Such was the defense’s poor showing in questioning witnesses that the judge even seemed to be mocking SBF’s lawyers at times. “There were some moments where the judge seemed to almost be making fun of the defense lawyer," Josh Klayman, a digital assets lawyer with Linklaters, told the same Spaces panel. "There were moments of levity and yet they were levity at the expense, in my view, of the defense counsel."

Klayman and Tully both thought SBF would take the stand this week – for two reasons.

One, SBF has long had confidence in his persuasive capabilities. Following FTX’s collapse last November, SBF back-channeled with numerous reporters to tell his side of story, often downplaying his knowledge of what was happening and – in a preview of his current defense – making out that he was more out-of-his-depth than malevolent and calculating. He even started his own Substack, going against the advice of numerous lawyers who cautioned against self-incrimination. And two: He has nothing to lose at this point. SBF is very likely to be convicted on at least some of the multiple counts of fraud he faces, and he’s very likely to go to prison. His best chance of a reduced sentence, the thinking goes, is to make a case that he never intended to defraud.

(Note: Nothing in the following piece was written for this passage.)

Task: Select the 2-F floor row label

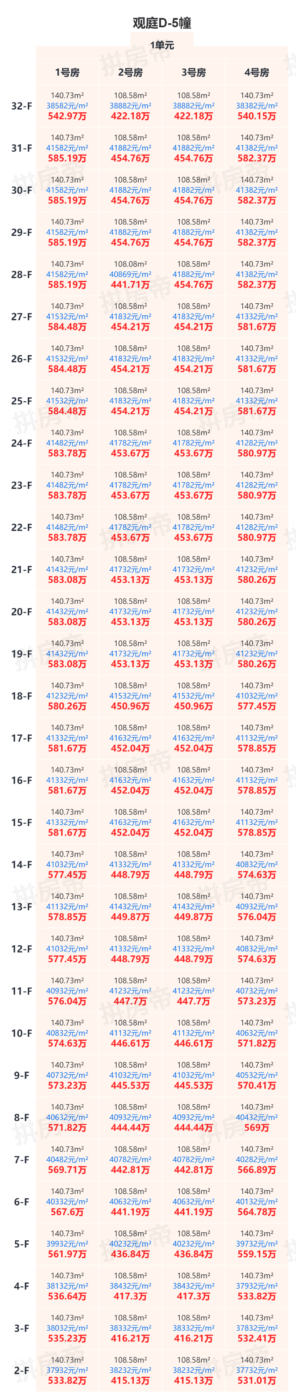Action: point(22,1370)
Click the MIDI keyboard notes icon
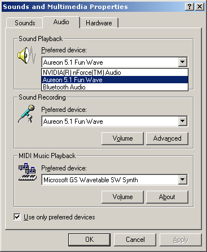Screen dimensions: 207x252 (x=28, y=172)
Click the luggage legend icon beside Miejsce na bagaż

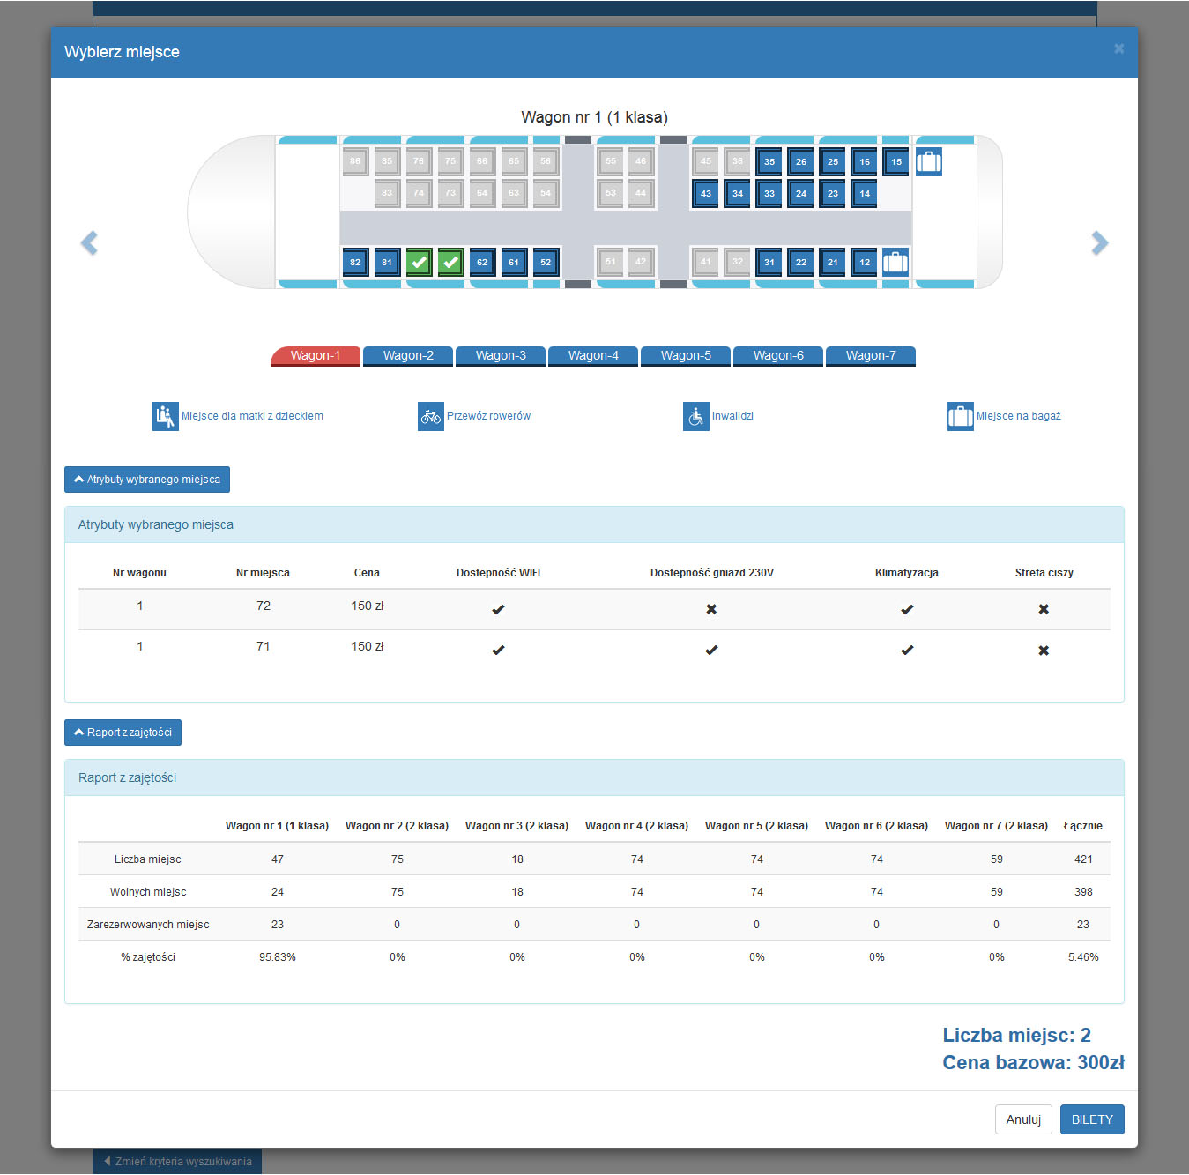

That’s key, because the prosecution needs to prove not only that investors and customers were defrauded, but that SBF knowingly and deliberately did so.

But testifying in your own defense is highly risky, Tully said. SBF may be forced to say things he doesn’t want to say and to be pressed on questions and details he hadn’t expected to be pressed on. Moreover, in SBF’s case, he has to tread a fine line between coming across as a “credible witness” and playing the “out-of-his-depth” neophyte that his defense strategy rests on.

"It's a double-edged sword. The more they put him on the stand and the more articulate and organized he is, it cuts against their defense that he's a math nerd and basically the 'SBF is an idiot’ defense," Tully told CoinDesk last week.

As theater, the spectacle of SBF testifying will be unmissable. We’ll finally see the man himself, unfiltered and unmediated by his enablers. We’ll see a human being who once had so much reduced to explaining the fine detail of his failings. We’ll see a man who was a hero of entrepreneurial daring laid bare.

In many ways, it seems only fitting. SBF rose on the back of his own myth-making abilities. Now his fate rests on his capacity to tell a story, and play a role, that might help reduce his jail time. But it will be tough to watch as well. SBF will occupy a place nobody ever wants to be, and he will be alone, without the filter of others to hold his hand and make him look good.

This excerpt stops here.